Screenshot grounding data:

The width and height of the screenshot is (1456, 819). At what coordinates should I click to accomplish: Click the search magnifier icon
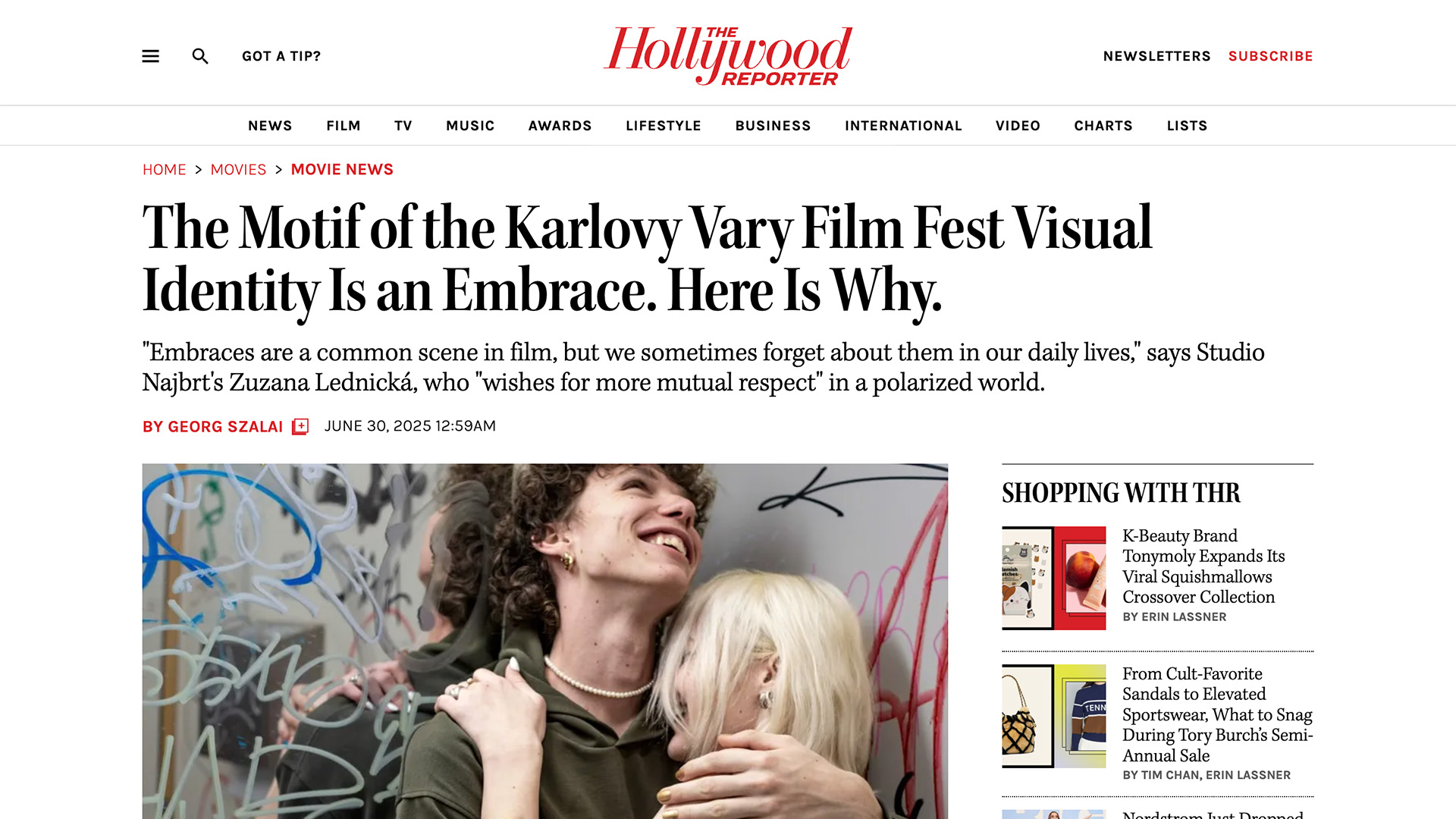point(200,56)
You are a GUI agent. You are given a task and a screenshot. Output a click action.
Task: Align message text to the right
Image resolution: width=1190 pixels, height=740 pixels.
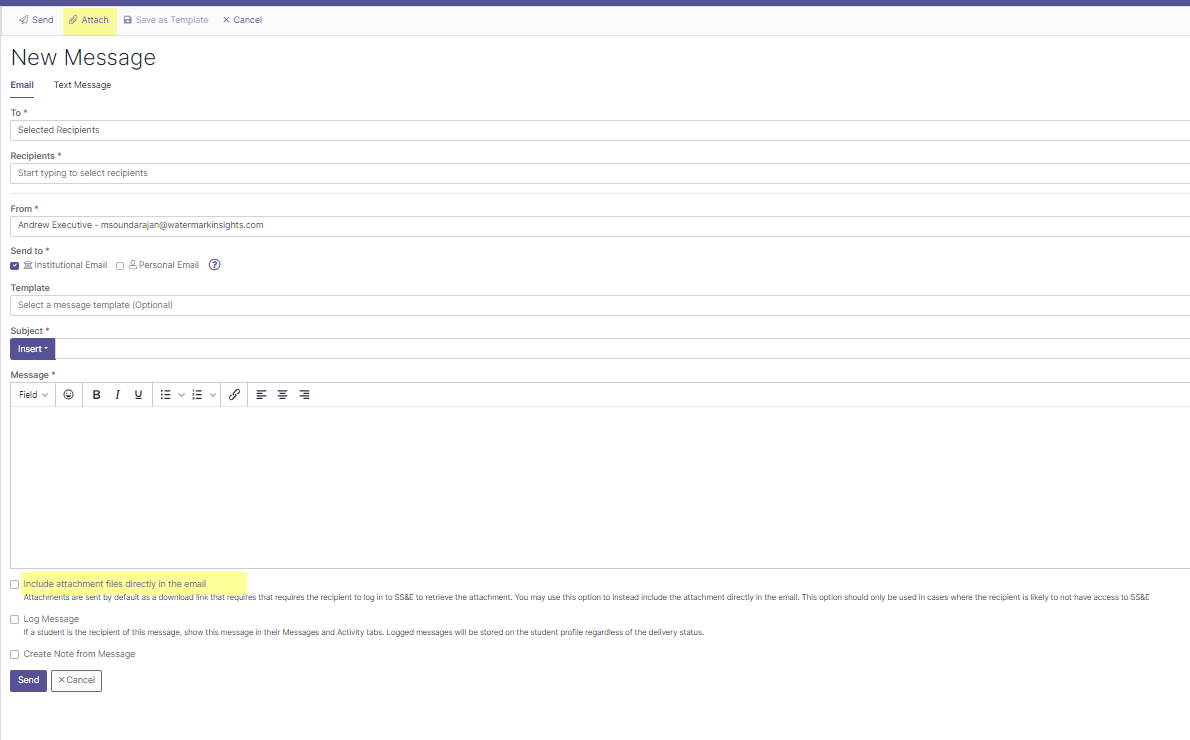coord(304,395)
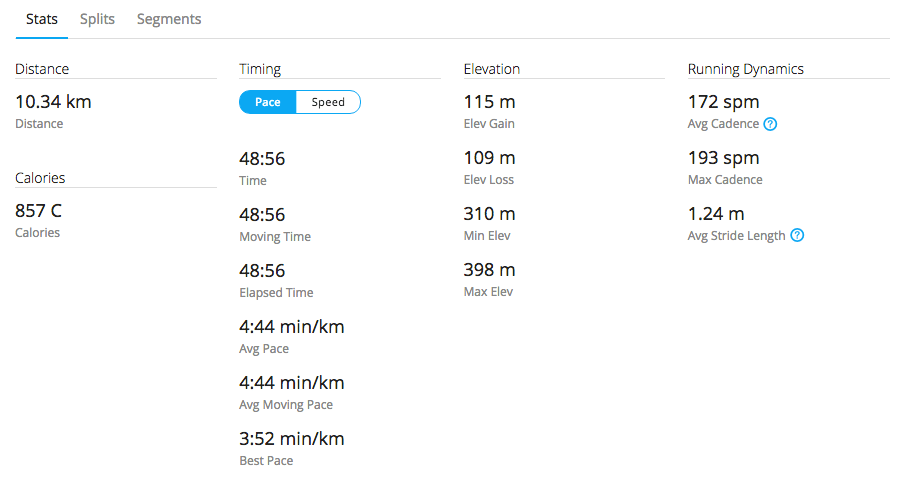Open the Splits tab
Image resolution: width=915 pixels, height=498 pixels.
[98, 19]
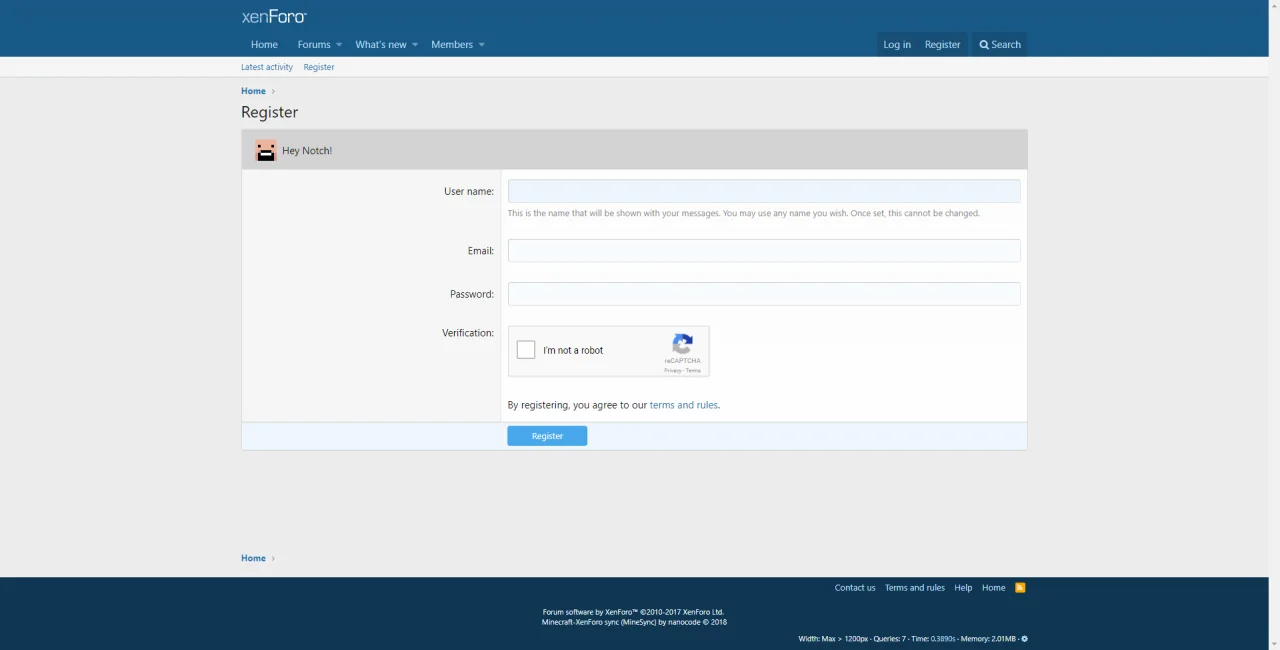Open Search with the magnifier button
1280x650 pixels.
click(999, 45)
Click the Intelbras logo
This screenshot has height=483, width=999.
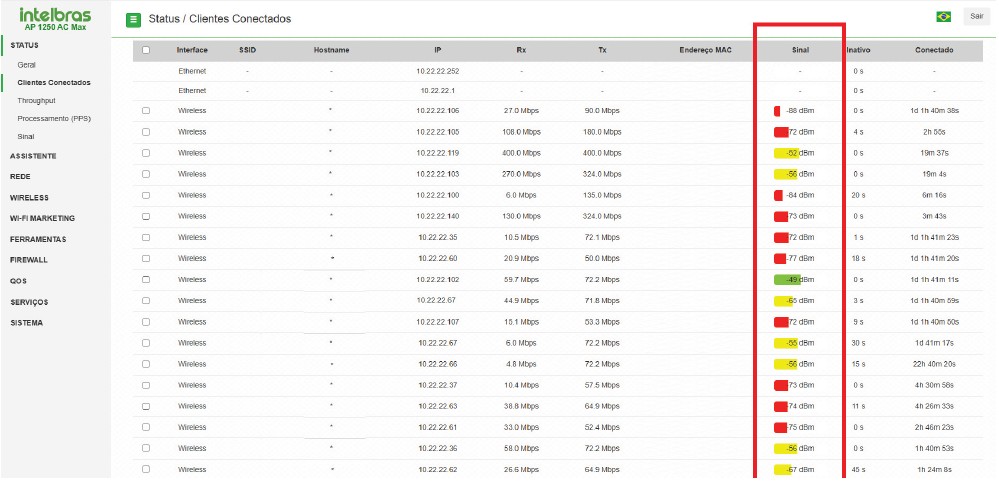pyautogui.click(x=55, y=18)
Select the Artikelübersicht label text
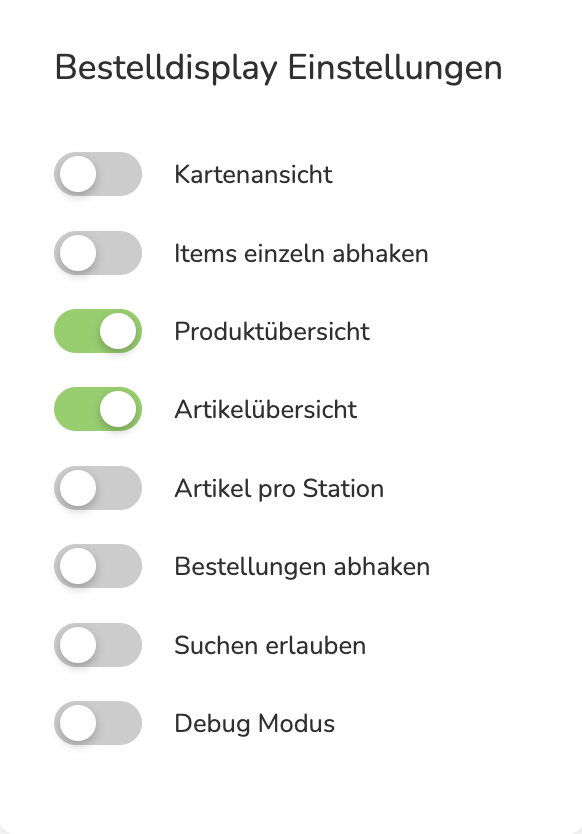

TRY IT: Note every line of the entries in which "text" appears, and copy it down.

TASK RESPONSE:
Task: Align message text to the right
Select the Artikelübersicht label text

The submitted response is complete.